= Stated goal =
Reproduce the rows below, swapping "dropdown" for "menu" and leaving everything else unchanged. Omit the pictures.

[start Records]

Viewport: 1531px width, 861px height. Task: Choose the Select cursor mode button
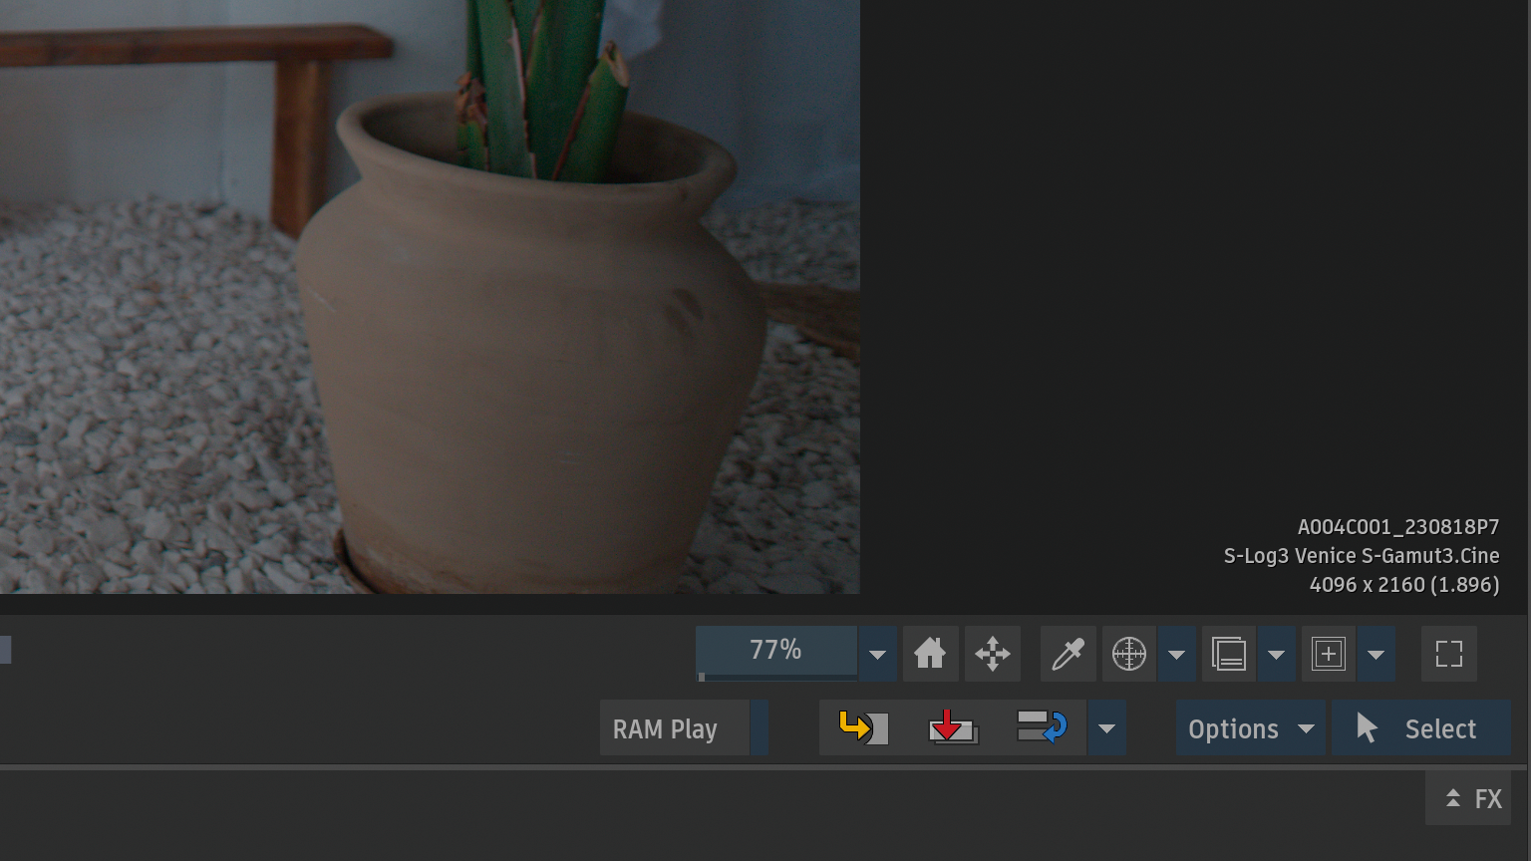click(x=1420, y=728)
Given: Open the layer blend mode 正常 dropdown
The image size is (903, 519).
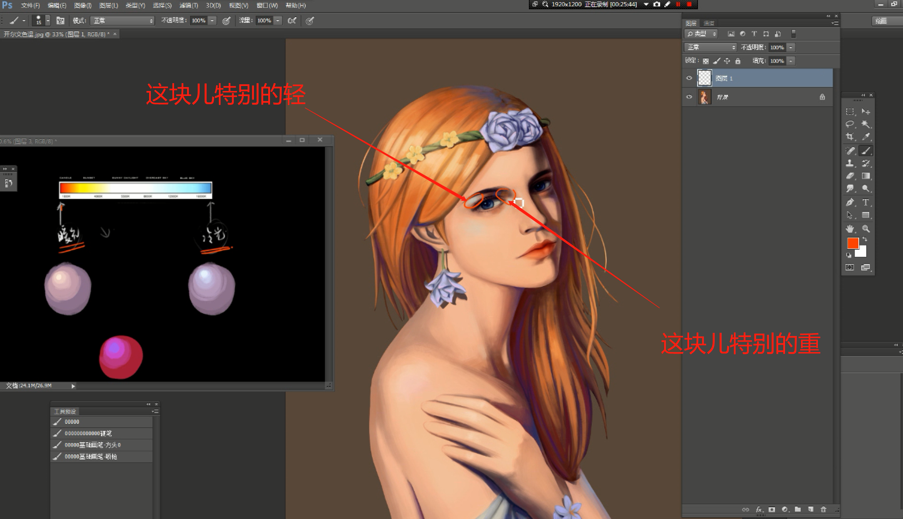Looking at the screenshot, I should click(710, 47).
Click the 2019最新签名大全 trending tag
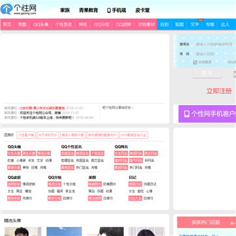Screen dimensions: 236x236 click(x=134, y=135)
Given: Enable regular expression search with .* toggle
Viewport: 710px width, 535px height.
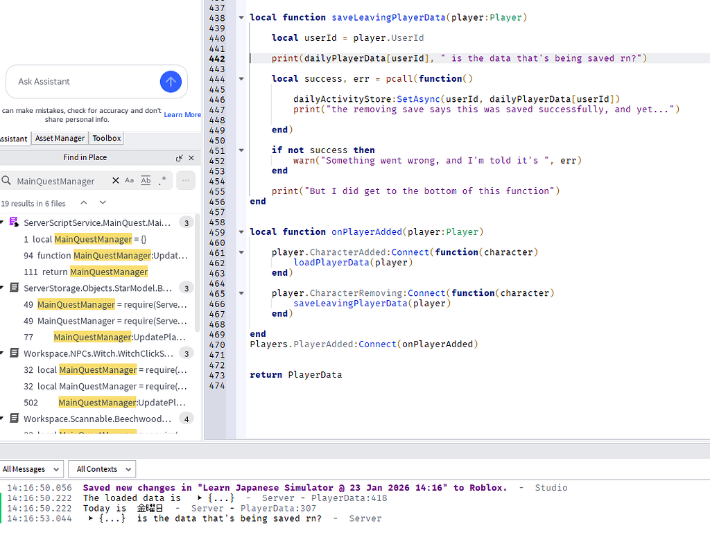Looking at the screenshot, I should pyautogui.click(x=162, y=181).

[end Records]

= Result of this exercise =
Viewport: 1531px width, 861px height. Task: Choose the Select cursor mode button
click(x=1420, y=728)
Given: Open the layer blend mode 正常 menu
The image size is (903, 519).
Looking at the screenshot, I should click(710, 47).
Click the 2019最新签名大全 trending tag
Screen dimensions: 236x236 click(x=134, y=135)
Given: Enable regular expression search with .* toggle
Viewport: 710px width, 535px height.
Looking at the screenshot, I should pyautogui.click(x=162, y=181).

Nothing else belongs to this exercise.